Senad Lupić

Personal information
- Full name: Senad Lupić
- Date of birth: 28 March 1966 (age 59)
- Place of birth: Derventa, FPR Yugoslavia
- Height: 1.80 m (5 ft 11 in)
- Position(s): Striker

Youth career
- 1978–1981: FK Tekstilac Derventa

Senior career*
- Years: Team / Apps / (Gls)
- 1981–1983: Kozara Gradiška / 48 / (12)
- 1983–1985: Iskra Bugojno / 18 / (15)
- 1985–1989: Borac Banja Luka / 150 / (104)
- 1989–1991: FC Gueugnon / 30 / (13)
- 1991–1992: Borac Banja Luka / 3 / (3)

= Senad Lupić =

Bosnian retired footballer (born 1966)

Senad Lupić (born 28 March 1966) is a Bosnian retired footballer.

==Club career==
During his club career he first played for suburb club NK Polet Omeragići where he was born and soon after he was spotted by town club FK Tekstilac Derventa.

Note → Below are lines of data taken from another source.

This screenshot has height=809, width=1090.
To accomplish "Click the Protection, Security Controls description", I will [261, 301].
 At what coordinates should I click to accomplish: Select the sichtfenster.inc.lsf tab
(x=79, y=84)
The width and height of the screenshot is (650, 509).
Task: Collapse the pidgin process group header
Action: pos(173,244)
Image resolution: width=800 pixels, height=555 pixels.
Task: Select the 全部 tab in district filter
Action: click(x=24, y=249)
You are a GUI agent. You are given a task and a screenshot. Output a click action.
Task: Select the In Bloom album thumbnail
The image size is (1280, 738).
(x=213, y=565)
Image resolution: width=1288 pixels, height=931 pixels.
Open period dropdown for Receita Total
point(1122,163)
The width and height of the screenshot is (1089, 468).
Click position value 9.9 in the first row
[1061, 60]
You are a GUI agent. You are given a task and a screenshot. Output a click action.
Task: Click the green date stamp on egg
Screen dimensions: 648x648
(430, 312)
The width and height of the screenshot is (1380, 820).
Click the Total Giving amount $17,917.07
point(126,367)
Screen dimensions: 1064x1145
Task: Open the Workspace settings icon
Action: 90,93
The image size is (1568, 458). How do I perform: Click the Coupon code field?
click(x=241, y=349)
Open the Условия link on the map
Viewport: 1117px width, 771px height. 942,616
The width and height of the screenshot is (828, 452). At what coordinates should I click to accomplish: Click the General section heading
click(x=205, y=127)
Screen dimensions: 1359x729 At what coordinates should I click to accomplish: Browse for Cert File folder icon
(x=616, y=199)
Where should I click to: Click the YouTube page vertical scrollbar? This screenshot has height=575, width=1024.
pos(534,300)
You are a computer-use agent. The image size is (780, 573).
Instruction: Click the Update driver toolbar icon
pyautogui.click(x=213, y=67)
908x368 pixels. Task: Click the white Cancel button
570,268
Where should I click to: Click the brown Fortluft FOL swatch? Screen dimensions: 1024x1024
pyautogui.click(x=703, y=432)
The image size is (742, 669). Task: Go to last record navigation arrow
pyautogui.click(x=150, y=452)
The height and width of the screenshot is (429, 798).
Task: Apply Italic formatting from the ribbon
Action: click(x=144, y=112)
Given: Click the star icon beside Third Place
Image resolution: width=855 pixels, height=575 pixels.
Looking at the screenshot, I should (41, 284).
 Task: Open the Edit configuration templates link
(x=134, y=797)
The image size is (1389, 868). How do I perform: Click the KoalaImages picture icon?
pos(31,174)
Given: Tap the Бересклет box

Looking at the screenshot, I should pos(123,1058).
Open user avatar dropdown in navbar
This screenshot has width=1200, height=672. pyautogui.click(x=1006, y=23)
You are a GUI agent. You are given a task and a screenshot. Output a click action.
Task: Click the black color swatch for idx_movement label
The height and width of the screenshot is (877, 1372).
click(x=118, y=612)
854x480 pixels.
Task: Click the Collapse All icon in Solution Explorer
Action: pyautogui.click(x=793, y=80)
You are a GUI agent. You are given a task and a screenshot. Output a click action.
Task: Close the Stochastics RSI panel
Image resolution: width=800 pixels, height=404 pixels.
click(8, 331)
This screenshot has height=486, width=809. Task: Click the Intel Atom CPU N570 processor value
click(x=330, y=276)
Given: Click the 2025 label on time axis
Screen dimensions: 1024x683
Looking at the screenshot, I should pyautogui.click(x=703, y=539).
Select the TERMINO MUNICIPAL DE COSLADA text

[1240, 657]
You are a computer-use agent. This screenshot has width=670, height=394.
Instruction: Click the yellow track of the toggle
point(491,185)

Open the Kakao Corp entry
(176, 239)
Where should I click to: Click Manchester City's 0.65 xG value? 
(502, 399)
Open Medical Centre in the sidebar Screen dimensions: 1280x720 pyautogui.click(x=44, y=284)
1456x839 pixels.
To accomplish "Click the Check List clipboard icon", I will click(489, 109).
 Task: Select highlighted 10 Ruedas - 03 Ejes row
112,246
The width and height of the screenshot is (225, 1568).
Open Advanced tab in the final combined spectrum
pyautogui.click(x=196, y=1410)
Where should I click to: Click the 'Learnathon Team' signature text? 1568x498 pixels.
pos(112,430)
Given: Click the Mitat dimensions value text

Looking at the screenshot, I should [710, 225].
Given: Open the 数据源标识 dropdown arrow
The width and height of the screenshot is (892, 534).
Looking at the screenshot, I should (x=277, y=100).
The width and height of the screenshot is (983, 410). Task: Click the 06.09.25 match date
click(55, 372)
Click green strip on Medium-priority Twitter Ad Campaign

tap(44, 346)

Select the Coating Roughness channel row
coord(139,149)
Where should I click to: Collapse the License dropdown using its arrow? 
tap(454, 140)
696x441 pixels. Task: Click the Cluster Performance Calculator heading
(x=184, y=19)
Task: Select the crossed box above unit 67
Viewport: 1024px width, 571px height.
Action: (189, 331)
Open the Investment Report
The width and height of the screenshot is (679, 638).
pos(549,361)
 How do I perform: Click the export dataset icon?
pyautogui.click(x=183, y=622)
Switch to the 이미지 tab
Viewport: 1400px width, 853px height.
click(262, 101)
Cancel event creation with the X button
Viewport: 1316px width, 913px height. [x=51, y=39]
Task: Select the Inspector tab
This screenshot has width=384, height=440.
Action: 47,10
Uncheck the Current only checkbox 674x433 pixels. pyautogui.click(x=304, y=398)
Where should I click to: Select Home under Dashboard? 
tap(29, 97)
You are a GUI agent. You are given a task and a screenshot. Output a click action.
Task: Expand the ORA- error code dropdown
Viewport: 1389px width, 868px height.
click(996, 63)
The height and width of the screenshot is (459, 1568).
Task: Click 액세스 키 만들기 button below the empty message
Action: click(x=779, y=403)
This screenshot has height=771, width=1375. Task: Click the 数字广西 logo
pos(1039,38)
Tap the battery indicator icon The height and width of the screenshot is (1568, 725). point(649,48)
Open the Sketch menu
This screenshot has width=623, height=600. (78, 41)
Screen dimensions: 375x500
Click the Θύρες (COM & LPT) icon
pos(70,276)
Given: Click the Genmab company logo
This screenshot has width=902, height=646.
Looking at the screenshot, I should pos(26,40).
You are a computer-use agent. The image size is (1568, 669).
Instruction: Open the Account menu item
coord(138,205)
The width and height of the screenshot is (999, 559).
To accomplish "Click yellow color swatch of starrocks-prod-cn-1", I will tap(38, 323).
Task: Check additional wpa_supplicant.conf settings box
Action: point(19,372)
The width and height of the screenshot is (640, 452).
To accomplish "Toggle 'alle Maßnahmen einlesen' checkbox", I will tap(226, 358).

Later after try out in Germany with NK Dinamo Zagreb he moved to FK Kozara Gradiška, NK Iskra Bugojno, FK Borac Banja Luka and finally in FC Gueugnon. Reference

He is famous for scoring the winning goal in 1988 Yugoslav Cup final in which FK Borac Banja Luka played against FK Crvena Zvezda and won 1:0.